Feature story - 3 December, 2002
Specialists and trained activists from the International Campaign for Justice in Bhopal were brutally assaulted by the police last week when they entered the derelict Union Carbide factory site trying to contain a fraction of the tonnes of hazardous waste lying abandoned at the factory site. But now charges will be dropped and the brutal treatment acknowledged.

Bhopal activist Nity Jayaraman arrested in Bhopal.

Digvijay Singh, Chief Minister of Madhya Pradesh, has instructed his officers in the presence of an ICJB delegation to drop all charges against the activists. He also apologised for the unwarranted brutal treatment meted out to the survivors and their supporters.

Rashida Bi of the Bhopal Gas Peedit Mahila Stationary Karmachari Sangh believes the heavy handed police action suffered by the activists at the hands of the Bhopal police must never be repeated again. "We have already been robbed of our rights to live in a safe and healthy environment when disaster struck 18 years ago. At the very least, we expect the government to uphold our rights, and not compound our agonies by repressing even our right to demonstrate our grievances in a peaceful way."

The police also impounded the activists' equipment making it impossible for the international specialists to pursue their peaceful intentions of bringing the world's attention to the ongoing crime in Bhopal.

After 18 years, the victims of Bhopal are not deterred.

On this the anniversary of the world's worst industrial disaster, gas affected victims and their supporters led a huge rally through the streets of Bhopal. The people called upon Dow Chemical, the owners of Union Carbide, to assume all liabilities and responsibility for the Bhopal disaster.

Participants are demanding that Dow Chemical takes immediate action to address the demands of the survivors, which include, economic rehabilitation, long term health care, clean drinking water and clean-up of the factory site.
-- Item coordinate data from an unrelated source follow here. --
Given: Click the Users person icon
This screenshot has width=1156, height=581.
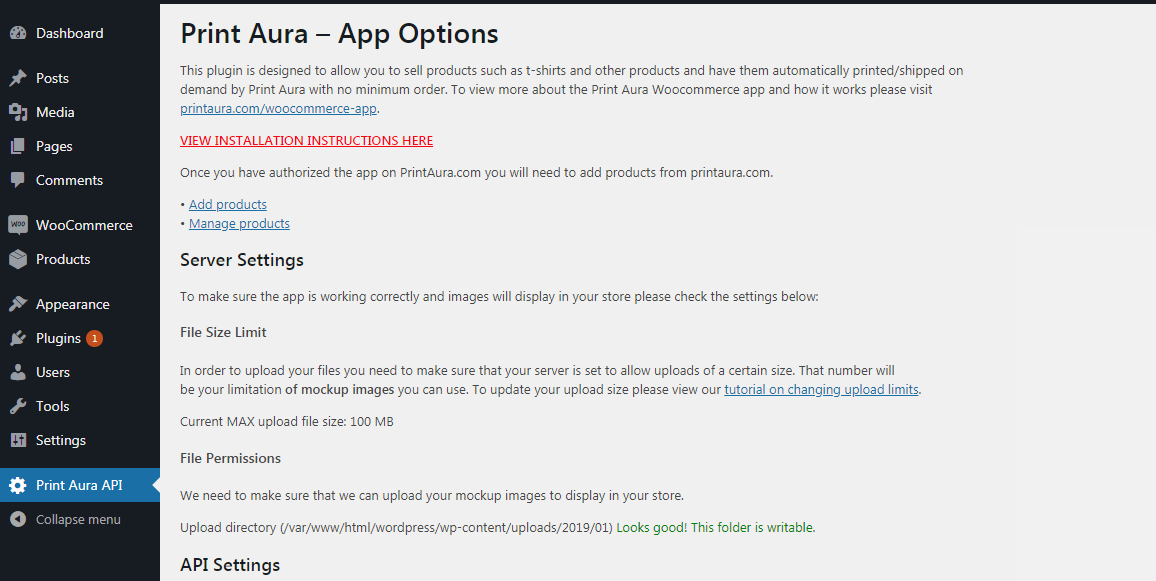Looking at the screenshot, I should [x=18, y=372].
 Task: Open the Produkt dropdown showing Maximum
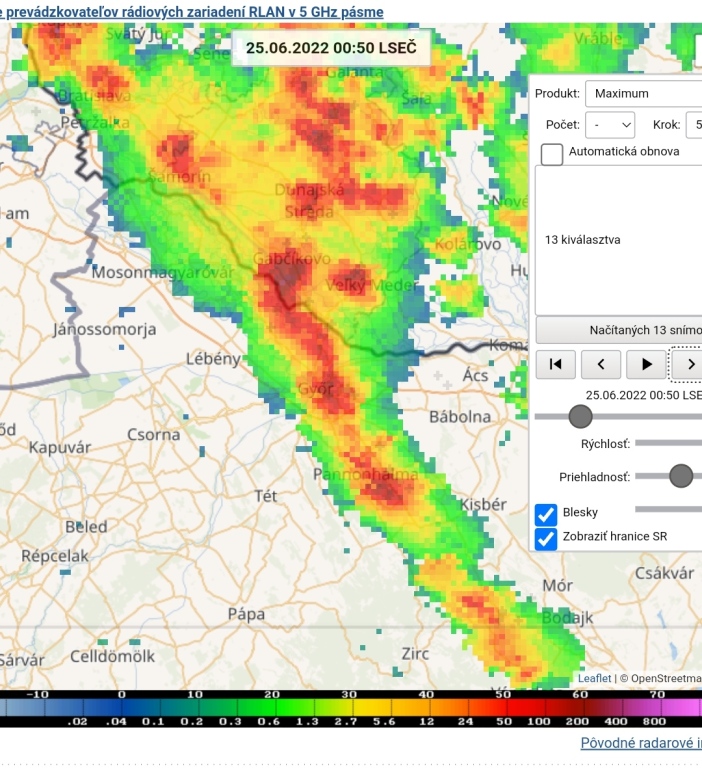point(644,93)
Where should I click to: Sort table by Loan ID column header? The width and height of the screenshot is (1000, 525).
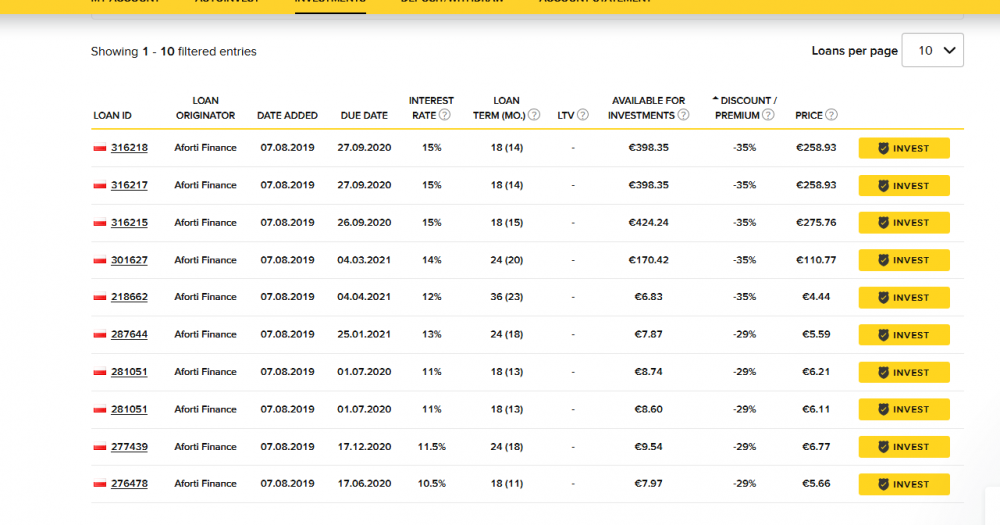click(x=112, y=115)
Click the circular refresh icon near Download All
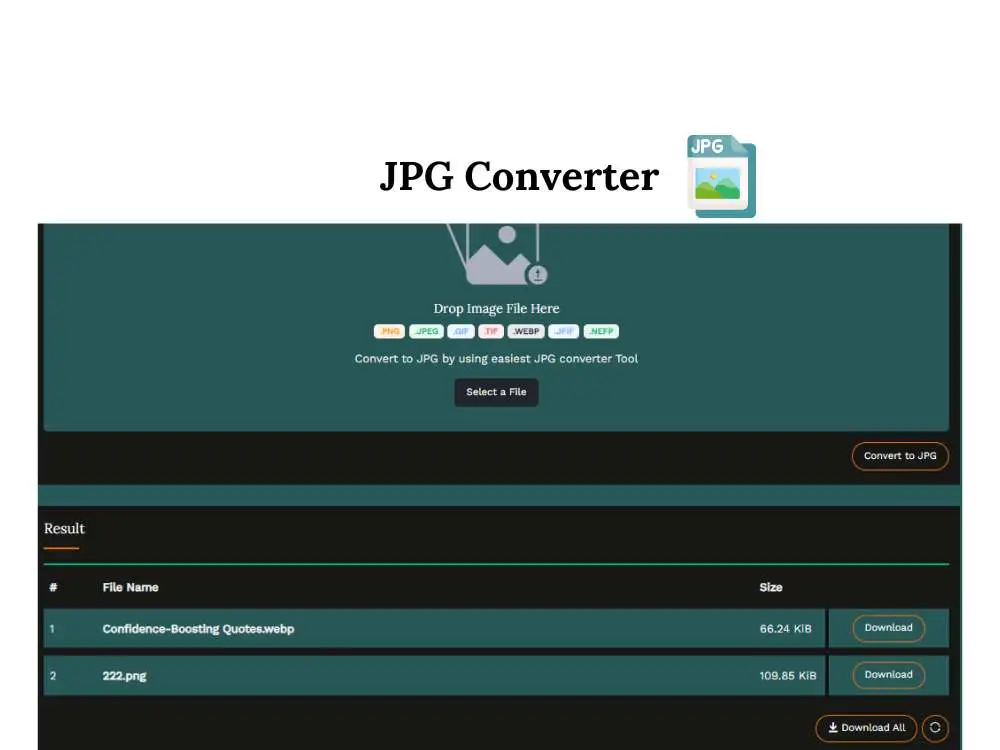The image size is (1000, 750). coord(935,728)
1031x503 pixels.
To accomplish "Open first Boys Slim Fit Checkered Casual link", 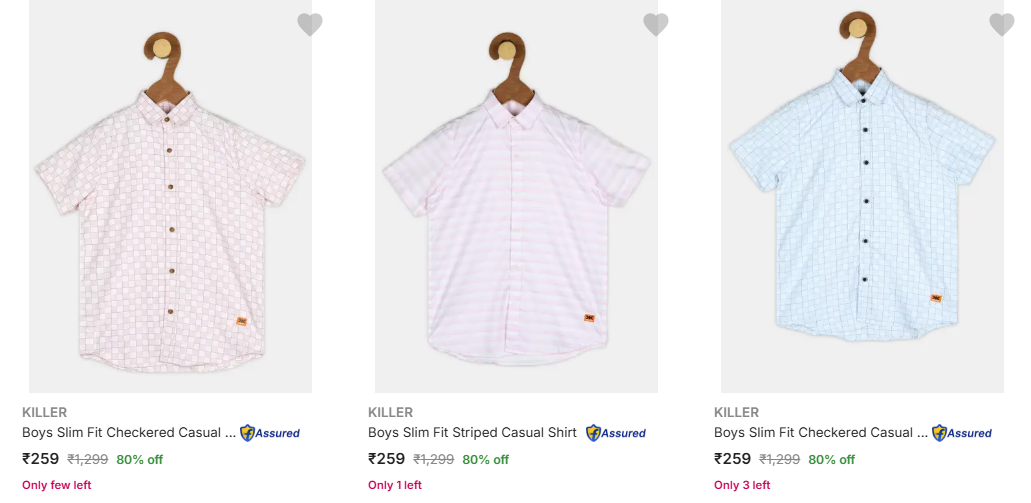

They also want Dow to face criminal liability charges as the owners of Union Carbide in the ongoing case pending in the Bhopal district court and ensure that prime accused Warren Anderson, former chairman of Union Carbide appears to face trial in India.

We will continue to take this campaign to the doorsteps of Dow wherever they may have offices worldwide until they accept full responsibility for this disaster. Dow cannot hide and it cannot forever evade its liabilities in Bhopal or elsewhere for that matter.
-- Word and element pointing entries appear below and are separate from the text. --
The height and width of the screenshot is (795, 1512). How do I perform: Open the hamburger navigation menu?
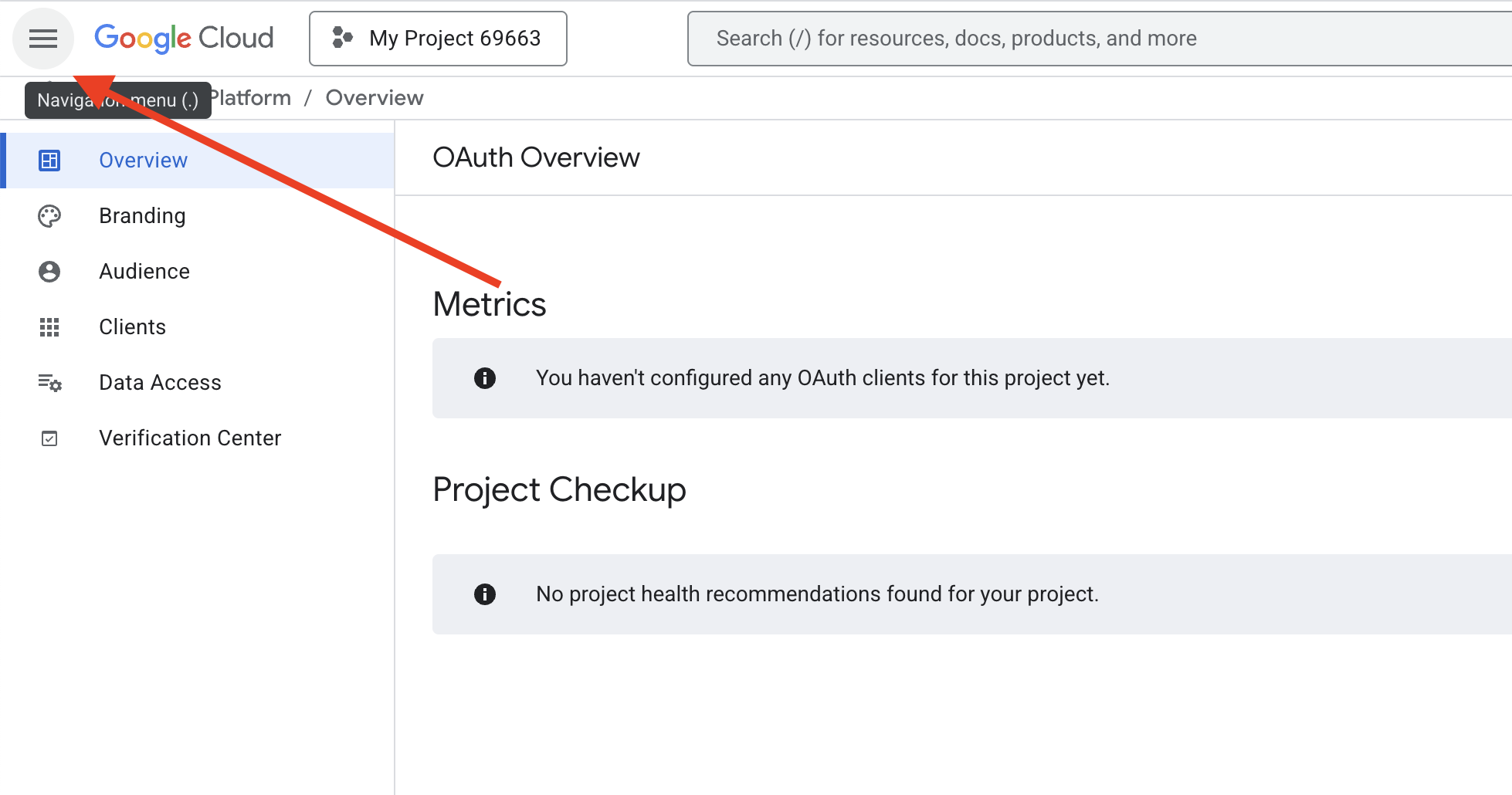[x=43, y=39]
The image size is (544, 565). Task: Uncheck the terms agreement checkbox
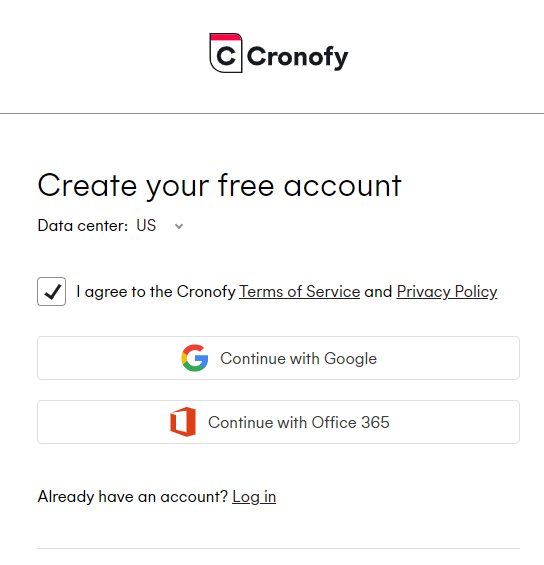52,292
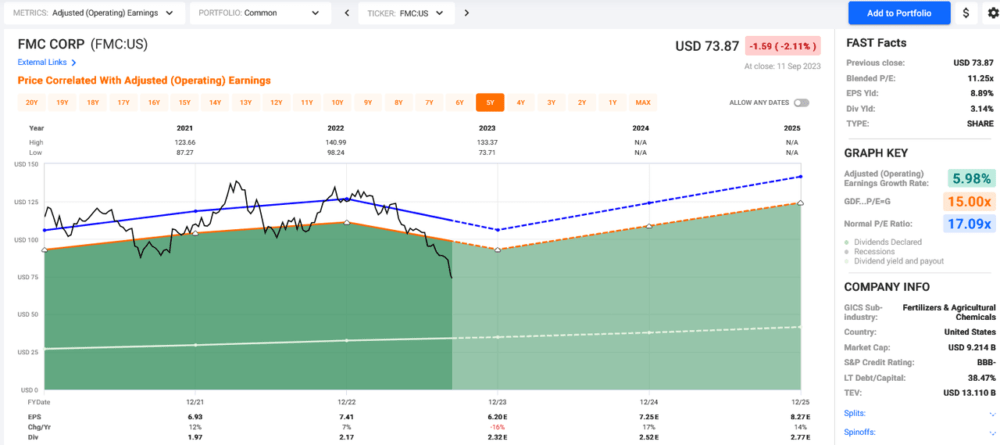Click the Add to Portfolio button
This screenshot has width=1000, height=445.
click(899, 13)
Nic Clyde of Australia, one of the activists arrested last week, successfully delivered a 'Clean-up Kit' to Dow Chemical in Sydney this morning with a letter reiterating the demands of the ICJB.
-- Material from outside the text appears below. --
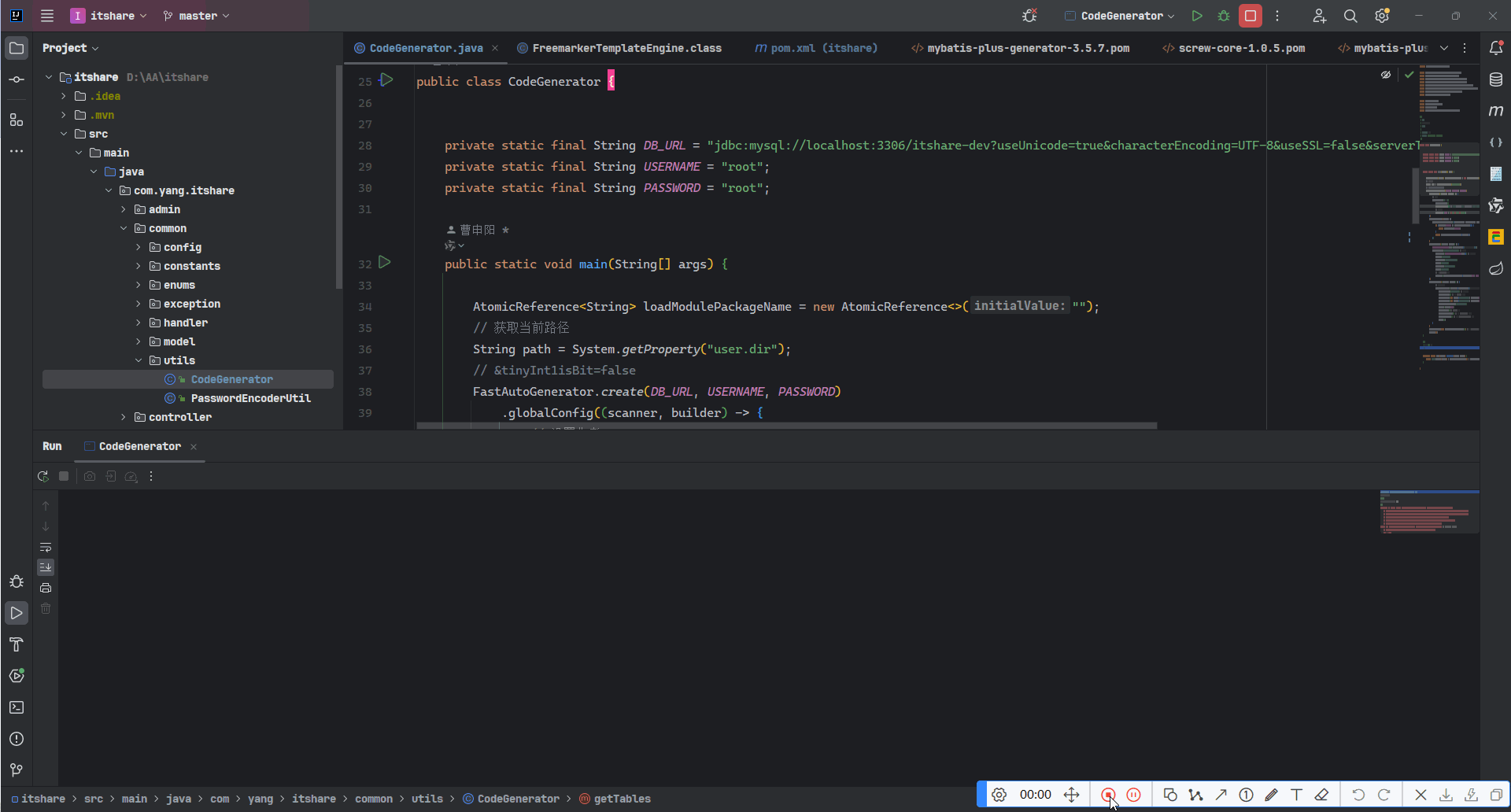Open the Terminal tool window
The height and width of the screenshot is (812, 1511).
click(x=17, y=707)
Tara Buakamsri, of Thailand another activist arrested last week, delivered contaminated soil and water from Bhopal to the Dow Chemical factory in Map Tha Put Industrial Estate, as part of the worldwide protest to challenge the world's biggest chemical company. He also handed a petition letter to Mr. James R Fitterling, Managing Director of Dow Chemical Thailand urging the company to show responsibility for the poison gas leak which has already killed 20,000 people and is still causing the death of at least one person per day from gas exposure related diseases.